* **Short exercise**:
Please give every line of the records below as a numbered list, with blank lines and pictures left out.

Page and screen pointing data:
________________________
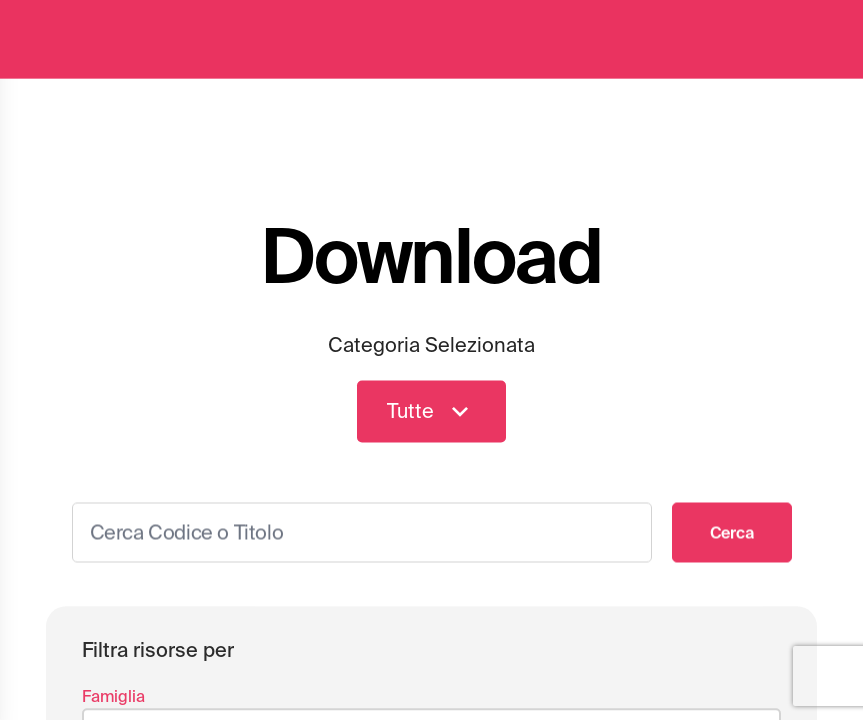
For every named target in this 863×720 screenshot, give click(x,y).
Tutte (431, 414)
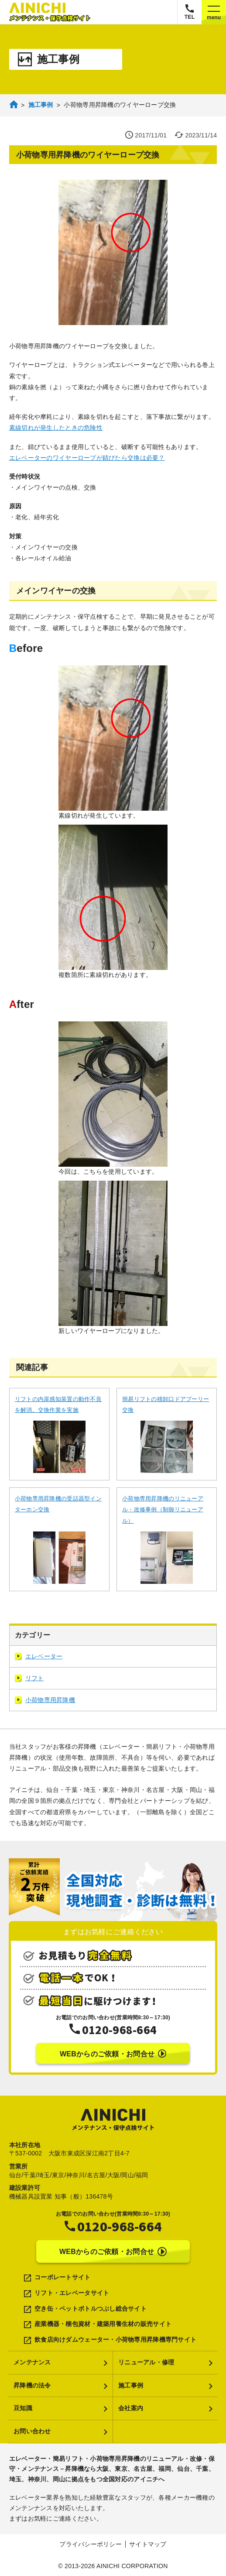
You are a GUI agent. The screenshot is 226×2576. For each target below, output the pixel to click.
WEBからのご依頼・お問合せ (113, 2053)
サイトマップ (148, 2544)
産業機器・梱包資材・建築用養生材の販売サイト (102, 2323)
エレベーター (39, 1656)
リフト (29, 1678)
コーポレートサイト (62, 2277)
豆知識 (23, 2408)
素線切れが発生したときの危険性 (56, 427)
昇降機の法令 (32, 2385)
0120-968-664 (119, 2029)
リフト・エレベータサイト (71, 2292)
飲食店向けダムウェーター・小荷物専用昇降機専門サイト (115, 2339)
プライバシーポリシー (90, 2544)
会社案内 (130, 2408)
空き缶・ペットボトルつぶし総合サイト (90, 2308)
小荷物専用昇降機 (45, 1699)
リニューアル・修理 (146, 2362)
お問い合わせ (32, 2431)
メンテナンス (32, 2362)
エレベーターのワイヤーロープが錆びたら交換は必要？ (87, 457)
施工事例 (130, 2385)
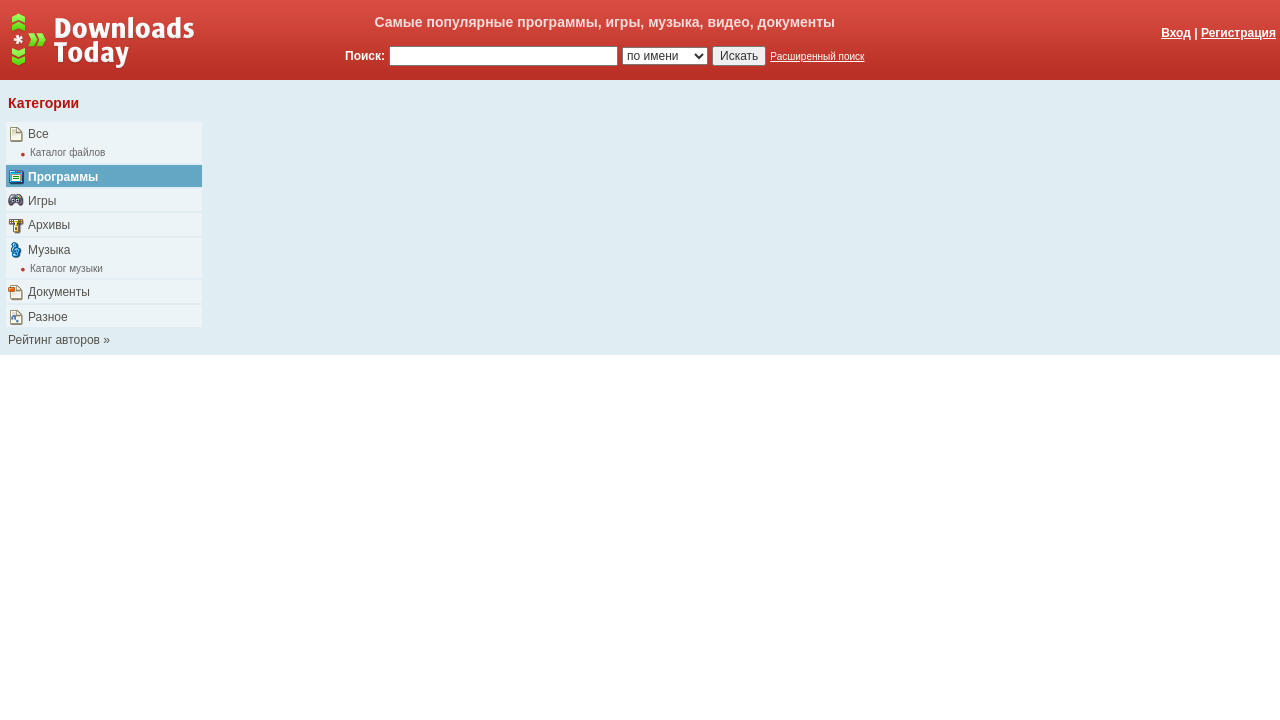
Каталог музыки (66, 268)
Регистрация (1238, 33)
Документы (59, 292)
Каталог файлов (67, 152)
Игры (42, 201)
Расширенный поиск (817, 56)
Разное (48, 317)
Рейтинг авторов (54, 340)
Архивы (49, 225)
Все (38, 134)
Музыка (49, 250)
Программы (63, 177)
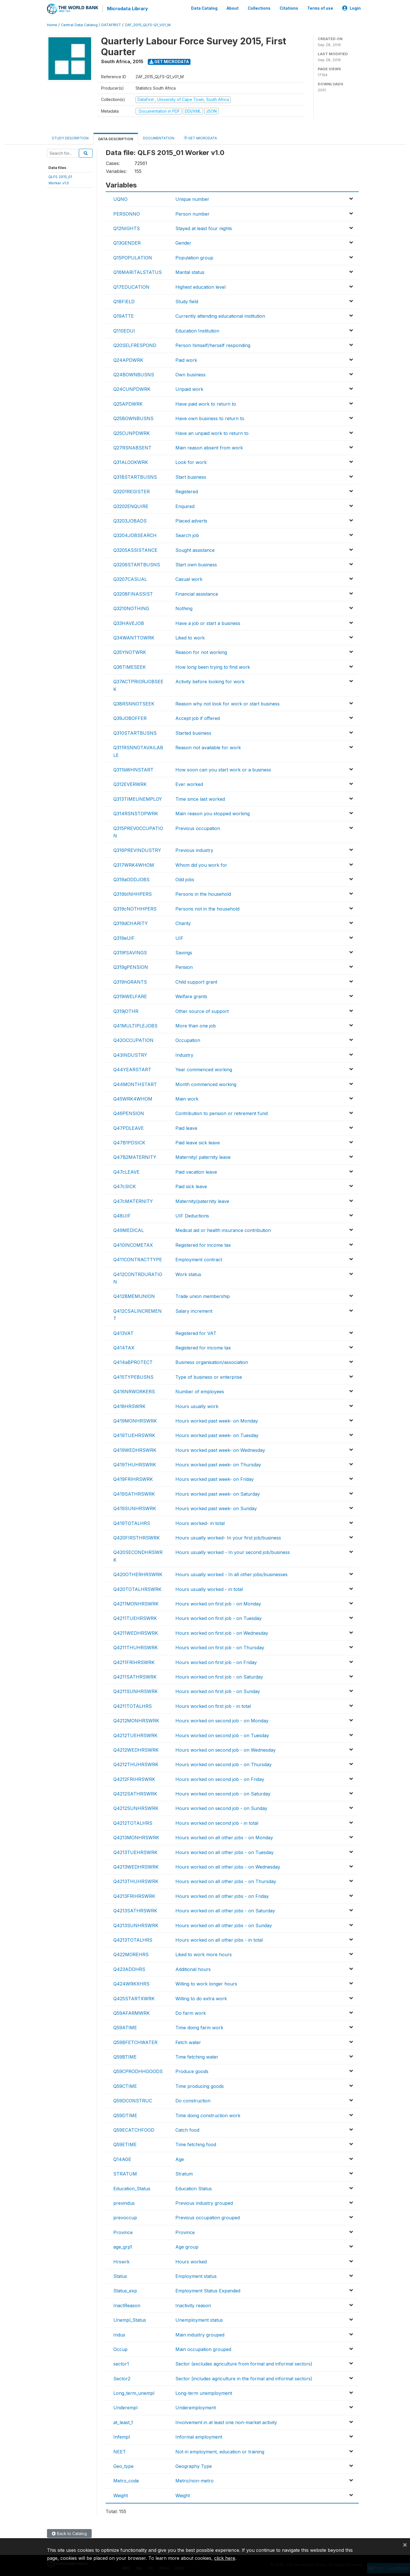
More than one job (195, 1025)
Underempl (125, 2407)
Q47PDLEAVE (128, 1127)
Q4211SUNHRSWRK (135, 1690)
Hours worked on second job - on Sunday (221, 1808)
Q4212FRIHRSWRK (134, 1778)
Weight (120, 2494)
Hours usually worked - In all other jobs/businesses (231, 1573)
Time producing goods (199, 2085)
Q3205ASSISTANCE (135, 549)
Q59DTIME (125, 2114)
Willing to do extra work (201, 1998)
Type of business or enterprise (208, 1376)
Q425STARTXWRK (134, 1998)
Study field (186, 301)
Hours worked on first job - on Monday (218, 1603)
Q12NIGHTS (126, 227)
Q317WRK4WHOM (133, 864)
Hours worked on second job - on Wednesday (225, 1749)
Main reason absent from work (209, 447)
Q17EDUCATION (131, 286)
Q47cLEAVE (126, 1171)
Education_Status (131, 2188)
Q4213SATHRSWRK (135, 1910)
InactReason (126, 2304)
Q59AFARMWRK (131, 2012)
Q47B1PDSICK (129, 1142)
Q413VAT (123, 1332)
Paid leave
________________________
* **Solution to this exercise**:
1. For every named target in this 863×720 screenshot, give click(x,y).
2. Tutte (431, 414)
3. You are a GUI agent. The screenshot is 226×2576. For each target below, output the pixel to click.
4. WEBからのご依頼・お問合せ (113, 2053)
5. サイトマップ (148, 2544)
6. 産業機器・梱包資材・建築用養生材の販売サイト (102, 2323)
7. エレベーター (39, 1656)
8. リフト (29, 1678)
9. コーポレートサイト (62, 2277)
10. 豆知識 (23, 2408)
11. 素線切れが発生したときの危険性 (56, 427)
12. 昇降機の法令 (32, 2385)
13. 0120-968-664 (119, 2029)
14. リフト・エレベータサイト (71, 2292)
15. 飲食店向けダムウェーター・小荷物専用昇降機専門サイト (115, 2339)
16. プライバシーポリシー (90, 2544)
17. 会社案内 (130, 2408)
18. 空き缶・ペットボトルつぶし総合サイト (90, 2308)
19. 小荷物専用昇降機 (45, 1699)
20. リニューアル・修理 (146, 2362)
21. お問い合わせ (32, 2431)
22. メンテナンス (32, 2362)
23. エレベーターのワイヤーロープが錆びたら交換は必要？ (87, 457)
24. 施工事例 (130, 2385)
25. Каталог музыки (66, 268)
26. Регистрация (1238, 33)
27. Документы (59, 292)
28. Каталог файлов (67, 152)
29. Игры (42, 201)
30. Расширенный поиск (817, 56)
31. Разное (48, 317)
32. Рейтинг авторов (54, 340)
33. Архивы (49, 225)
34. Все (38, 134)
35. Музыка (49, 250)
36. Программы (63, 177)
37. More than one job (195, 1025)
38. Underempl (125, 2407)
39. Q47PDLEAVE (128, 1127)
40. Q4211SUNHRSWRK (135, 1690)
41. Hours worked on second job - on Sunday (221, 1808)
42. Q4212FRIHRSWRK (134, 1778)
43. Weight (120, 2494)
44. Hours usually worked - In all other jobs/businesses (231, 1573)
45. Time producing goods (199, 2085)
46. Q3205ASSISTANCE (135, 549)
47. Q59DTIME (125, 2114)
48. Willing to do extra work (201, 1998)
49. Type of business or enterprise (208, 1376)
50. Q425STARTXWRK (134, 1998)
51. Study field (186, 301)
52. Hours worked on first job - on Monday (218, 1603)
53. Q12NIGHTS (126, 227)
54. Q317WRK4WHOM (133, 864)
55. Hours worked on second job - on Wednesday (225, 1749)
56. Main reason absent from work (209, 447)
57. Q17EDUCATION (131, 286)
58. Q47cLEAVE (126, 1171)
59. Education_Status (131, 2188)
60. Q4213SATHRSWRK (135, 1910)
61. InactReason (126, 2304)
62. Q59AFARMWRK (131, 2012)
63. Q47B1PDSICK (129, 1142)
64. Q413VAT (123, 1332)
65. Paid leave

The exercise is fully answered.